It would be reasonable for NFL scouts to look at former St. Vincent-St. Mary and Ohio State standout Parris Campbell’s stats from his junior to senior years as a Buckeye and hold a multitude of questions. Chief among them: What happened?

Campbell, 6 feet and 205 pounds, enjoyed an explosive final season as a wide receiver for the Buckeyes after only learning the position in college, more than doubling his production in his senior year.

Campbell, who played running back at St. V-M, earned first-team All-Big Ten Conference at wide receiver on the way to catching a school record 90 balls for 1,063 yards and 12 touchdowns. The season prior, he caught 40 passes for 584 yards and three touchdowns. He expressed confidence he will continue to grow into the position.

“I think my ceiling is high for the position. I made the transition when I got to college. It was a struggle for me early on but I continued to work, and it got to the place I am now,” he said at the NFL combine last month. “But definitely I think my ceiling aside, I think I have a lot of potential to still reach for sure.”

That is what NFL.com draft analyst Lance Zierlein says in his profile of Campbell.

“Teams know he's a gifted athlete, but he needs to add more polish as a route-runner to become a well-rounded target instead of a gadget slot,” Zierlein said. “His upside is bolstered by his traits while his special teams ability and talent with the ball in his hands should level out any bust concerns.”

OSU wide receiver coach Brian Hartline, a GlenOak graduate who played seven years in the NFL — six with the Miami Dolphins and a season with the Browns — agreed.

“I think we noticed a guy who was playing the game a lot faster,” Hartline said. “He was running routes a lot faster. He was starting to view himself as a route technician. He was starting to play the game like a true artist of the position and he was operating with purpose.”

At the NFL combine, Campbell displayed the one thing that can’t be taught — speed. He was clocked at 4.31 in the 40-yard dash, a number that tends to make NFL scouts salivate.

Consensus from various draft analysts gives Campbell a second-round rating, but a couple have him sneaking into the tail end of the first round. Campbell has said he would have no problem playing right up the road at FirstEnergy Stadium for the Browns.

He certainly benefited from the record numbers quarterback Dwayne Haskins Jr. posted in his lone season as Ohio State’s starter and a change in offensive philosophy, but he certainly worked at his craft, both he and Hartline said. In other words, he doesn’t want to be just known as a fast guy who catches the ball.

Playing wide receiver for the Buckeyes in former coach Urban Meyer’s offense offers challenges for those players looking to make it to the next level.

“Urban [Meyer] has a system and it works, but it makes it harder to evaluate his receivers,” an AFC personnel executive told NFL.com. “Mike Thomas was just OK in their offense and then he gets to the pros and he's great. Campbell is kind of raw, but that same thing could happen with him."

One of the things he’s worked on is eliminating the drops.

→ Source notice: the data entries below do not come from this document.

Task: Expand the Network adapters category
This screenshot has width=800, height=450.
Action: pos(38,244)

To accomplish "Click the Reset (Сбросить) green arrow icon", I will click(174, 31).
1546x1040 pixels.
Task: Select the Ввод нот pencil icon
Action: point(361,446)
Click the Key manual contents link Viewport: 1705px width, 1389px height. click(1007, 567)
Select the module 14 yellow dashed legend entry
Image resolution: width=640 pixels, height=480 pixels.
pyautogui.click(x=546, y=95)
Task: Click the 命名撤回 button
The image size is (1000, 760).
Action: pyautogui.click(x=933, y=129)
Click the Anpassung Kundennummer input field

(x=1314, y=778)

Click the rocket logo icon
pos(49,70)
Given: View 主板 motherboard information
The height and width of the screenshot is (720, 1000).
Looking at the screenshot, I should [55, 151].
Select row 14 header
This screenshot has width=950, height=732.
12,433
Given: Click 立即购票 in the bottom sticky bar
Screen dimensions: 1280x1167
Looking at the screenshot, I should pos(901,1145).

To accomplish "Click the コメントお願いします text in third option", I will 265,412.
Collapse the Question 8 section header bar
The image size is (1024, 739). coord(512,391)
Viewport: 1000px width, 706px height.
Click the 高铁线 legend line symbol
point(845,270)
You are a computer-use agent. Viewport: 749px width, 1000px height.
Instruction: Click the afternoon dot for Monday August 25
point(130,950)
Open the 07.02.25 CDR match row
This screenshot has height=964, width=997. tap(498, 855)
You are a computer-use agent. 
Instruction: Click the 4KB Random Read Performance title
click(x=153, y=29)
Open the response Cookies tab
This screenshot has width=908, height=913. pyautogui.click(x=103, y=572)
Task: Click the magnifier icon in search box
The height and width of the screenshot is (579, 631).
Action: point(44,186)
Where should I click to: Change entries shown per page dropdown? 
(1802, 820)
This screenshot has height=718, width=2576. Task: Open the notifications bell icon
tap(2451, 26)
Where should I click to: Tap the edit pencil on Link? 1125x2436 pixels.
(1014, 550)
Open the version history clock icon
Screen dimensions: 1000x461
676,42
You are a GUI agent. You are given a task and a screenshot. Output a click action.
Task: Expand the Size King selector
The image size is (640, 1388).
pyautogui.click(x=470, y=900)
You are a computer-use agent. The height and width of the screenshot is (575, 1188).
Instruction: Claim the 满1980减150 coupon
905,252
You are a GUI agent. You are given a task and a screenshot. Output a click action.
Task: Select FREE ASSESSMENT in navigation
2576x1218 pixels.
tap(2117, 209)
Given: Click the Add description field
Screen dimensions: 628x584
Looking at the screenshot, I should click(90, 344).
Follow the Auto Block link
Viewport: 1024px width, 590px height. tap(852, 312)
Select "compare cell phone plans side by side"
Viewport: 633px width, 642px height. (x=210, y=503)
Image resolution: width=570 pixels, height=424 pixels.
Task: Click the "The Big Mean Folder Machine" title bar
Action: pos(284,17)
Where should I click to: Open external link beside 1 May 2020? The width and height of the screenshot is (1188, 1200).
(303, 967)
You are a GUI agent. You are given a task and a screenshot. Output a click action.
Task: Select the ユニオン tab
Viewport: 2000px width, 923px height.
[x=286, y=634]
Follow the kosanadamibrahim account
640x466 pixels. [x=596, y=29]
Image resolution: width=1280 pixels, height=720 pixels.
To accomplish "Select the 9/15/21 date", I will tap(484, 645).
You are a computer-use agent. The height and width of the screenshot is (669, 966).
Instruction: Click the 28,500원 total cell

“It's always been questionable about my hands. But like I said, I've put in so much work,” Campbell said at the combine. “I'm so confident in myself, so confident in my hands to where I am today from where I stepped foot on the Ohio State University. It's a completely different player, a completely different person.”

Hartline saw that leap in production from the junior to senior season and gave him credit for having one of the lowest drop percentages on the team.

“His hands improved,” he said. “He was playing faster and I think he really began to embody not just an athlete playing receiver, but he was a fast guy playing the position in a technical sense, so I think he just became more of a true receiver.”

Hartline said he knows that whichever team drafts Campbell is getting a phenomenal young man who plays the game the right way, physically and mentally, but he also knows the drive Campbell has, seemingly implying that failure is not an option for him.

“If you ask him to do something, he’s going to do it,” Hartline said. “He’s not going to complain. He’s not going to ask why. He’s just going to do it and I think that’s a lost trait, a lost art.”